What is needed here is every line of the records that includes "last".

Dataset records:
..........

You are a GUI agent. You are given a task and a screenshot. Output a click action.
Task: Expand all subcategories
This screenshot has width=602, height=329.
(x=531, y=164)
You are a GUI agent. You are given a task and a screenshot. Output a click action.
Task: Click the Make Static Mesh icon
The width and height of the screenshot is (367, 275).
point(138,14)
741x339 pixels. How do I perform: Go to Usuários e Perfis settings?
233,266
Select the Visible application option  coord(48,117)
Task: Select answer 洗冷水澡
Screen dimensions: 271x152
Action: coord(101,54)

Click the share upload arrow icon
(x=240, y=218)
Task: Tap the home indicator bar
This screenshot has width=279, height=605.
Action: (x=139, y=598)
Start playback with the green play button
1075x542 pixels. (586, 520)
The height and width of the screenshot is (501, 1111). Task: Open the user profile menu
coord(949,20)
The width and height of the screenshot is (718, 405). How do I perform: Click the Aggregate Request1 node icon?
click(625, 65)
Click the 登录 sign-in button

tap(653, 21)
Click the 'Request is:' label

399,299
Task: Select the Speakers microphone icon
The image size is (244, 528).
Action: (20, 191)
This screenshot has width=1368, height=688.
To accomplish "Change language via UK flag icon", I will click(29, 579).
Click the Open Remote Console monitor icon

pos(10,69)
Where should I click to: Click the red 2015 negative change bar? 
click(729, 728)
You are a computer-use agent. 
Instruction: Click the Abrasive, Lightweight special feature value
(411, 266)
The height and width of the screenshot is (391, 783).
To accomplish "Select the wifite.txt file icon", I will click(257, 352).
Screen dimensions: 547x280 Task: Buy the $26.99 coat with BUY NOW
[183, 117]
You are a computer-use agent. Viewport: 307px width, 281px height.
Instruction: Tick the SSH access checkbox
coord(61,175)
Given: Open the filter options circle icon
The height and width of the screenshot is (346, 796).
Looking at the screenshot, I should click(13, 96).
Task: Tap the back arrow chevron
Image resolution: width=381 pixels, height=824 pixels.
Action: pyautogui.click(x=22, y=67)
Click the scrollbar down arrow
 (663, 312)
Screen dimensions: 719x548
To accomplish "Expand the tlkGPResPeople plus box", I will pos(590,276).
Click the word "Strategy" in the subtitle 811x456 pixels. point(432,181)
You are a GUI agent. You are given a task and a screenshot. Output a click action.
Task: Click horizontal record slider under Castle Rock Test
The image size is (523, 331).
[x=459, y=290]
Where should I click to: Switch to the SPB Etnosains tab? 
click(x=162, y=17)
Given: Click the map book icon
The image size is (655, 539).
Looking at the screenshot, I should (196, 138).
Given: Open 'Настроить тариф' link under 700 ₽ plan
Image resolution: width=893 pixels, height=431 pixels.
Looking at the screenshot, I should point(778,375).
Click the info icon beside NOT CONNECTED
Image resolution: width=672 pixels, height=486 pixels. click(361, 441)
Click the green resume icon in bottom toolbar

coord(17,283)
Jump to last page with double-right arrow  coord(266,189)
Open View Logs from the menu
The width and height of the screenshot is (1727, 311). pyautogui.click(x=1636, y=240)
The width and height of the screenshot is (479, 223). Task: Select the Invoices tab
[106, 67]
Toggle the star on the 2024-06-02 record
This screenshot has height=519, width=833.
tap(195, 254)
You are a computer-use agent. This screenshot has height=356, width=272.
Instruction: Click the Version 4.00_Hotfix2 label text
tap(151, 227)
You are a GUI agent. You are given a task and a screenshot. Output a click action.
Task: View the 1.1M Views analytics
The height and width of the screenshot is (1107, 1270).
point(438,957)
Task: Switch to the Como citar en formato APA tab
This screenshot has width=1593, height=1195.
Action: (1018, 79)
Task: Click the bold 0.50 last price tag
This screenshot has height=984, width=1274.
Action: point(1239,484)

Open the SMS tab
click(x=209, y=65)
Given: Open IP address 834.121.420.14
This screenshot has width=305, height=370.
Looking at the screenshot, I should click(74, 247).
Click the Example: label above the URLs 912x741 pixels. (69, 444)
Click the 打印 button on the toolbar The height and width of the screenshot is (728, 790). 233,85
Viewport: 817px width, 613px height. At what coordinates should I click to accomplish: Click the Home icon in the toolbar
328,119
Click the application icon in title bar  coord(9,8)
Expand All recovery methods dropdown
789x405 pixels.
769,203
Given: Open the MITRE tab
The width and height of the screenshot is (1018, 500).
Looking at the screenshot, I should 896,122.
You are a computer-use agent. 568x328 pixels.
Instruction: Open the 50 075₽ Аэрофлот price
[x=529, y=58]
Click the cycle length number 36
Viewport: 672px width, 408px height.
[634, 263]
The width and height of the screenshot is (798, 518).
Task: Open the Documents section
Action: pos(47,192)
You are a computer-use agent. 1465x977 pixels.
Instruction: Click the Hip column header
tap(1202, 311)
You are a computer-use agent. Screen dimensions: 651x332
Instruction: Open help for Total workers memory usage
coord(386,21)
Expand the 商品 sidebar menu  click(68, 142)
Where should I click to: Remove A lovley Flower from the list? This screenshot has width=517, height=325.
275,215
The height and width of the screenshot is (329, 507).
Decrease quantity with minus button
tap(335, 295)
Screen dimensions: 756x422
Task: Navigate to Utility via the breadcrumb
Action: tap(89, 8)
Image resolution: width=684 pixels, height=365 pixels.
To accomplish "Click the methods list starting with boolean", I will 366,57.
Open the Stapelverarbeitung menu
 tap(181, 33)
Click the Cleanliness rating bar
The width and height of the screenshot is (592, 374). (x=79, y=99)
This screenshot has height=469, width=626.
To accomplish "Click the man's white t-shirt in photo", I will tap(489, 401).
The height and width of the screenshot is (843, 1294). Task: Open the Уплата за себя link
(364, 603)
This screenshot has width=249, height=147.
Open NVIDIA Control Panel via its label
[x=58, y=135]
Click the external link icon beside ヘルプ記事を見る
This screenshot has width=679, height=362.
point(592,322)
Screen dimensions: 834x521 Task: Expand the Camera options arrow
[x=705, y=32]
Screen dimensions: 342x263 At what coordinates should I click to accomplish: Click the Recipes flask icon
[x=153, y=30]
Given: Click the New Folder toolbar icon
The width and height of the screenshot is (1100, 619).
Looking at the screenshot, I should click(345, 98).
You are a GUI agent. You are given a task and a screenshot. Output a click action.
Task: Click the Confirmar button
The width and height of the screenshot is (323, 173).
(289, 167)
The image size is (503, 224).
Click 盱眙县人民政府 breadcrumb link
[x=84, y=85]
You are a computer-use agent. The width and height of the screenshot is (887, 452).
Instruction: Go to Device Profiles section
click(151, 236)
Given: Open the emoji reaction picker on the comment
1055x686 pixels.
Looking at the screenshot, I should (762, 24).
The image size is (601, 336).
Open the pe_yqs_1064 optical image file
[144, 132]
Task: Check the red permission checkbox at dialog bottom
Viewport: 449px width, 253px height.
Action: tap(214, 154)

..........

--- Solution to the problem ---
Jump to last page with double-right arrow  coord(266,189)
Task: Click the bold 0.50 last price tag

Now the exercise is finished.